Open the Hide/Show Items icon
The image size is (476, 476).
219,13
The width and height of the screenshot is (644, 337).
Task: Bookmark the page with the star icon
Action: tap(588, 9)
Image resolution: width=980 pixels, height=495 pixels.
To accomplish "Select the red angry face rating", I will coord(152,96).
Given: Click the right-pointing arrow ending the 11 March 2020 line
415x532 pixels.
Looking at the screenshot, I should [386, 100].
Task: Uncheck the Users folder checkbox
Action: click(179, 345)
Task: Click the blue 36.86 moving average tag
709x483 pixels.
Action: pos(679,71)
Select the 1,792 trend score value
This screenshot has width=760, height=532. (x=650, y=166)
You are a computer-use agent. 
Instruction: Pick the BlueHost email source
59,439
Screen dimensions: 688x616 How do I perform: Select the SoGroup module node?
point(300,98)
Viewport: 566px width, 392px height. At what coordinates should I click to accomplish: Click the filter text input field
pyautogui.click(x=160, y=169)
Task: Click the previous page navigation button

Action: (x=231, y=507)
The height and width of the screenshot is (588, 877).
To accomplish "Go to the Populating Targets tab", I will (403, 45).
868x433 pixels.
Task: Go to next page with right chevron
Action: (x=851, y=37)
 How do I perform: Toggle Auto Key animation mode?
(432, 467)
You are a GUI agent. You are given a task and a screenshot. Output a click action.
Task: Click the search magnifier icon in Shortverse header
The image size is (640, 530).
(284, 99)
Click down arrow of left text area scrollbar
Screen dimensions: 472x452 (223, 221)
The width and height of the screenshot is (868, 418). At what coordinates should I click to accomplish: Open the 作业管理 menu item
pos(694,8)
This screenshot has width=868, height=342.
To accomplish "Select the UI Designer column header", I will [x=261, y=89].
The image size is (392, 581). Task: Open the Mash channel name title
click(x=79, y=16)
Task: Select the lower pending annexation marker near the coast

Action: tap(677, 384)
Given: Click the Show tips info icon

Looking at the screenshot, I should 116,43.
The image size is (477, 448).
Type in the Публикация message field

Problem statement: Go through the lines of the material, counting those with the word "header"; afterward give only the total.

Written solution: 2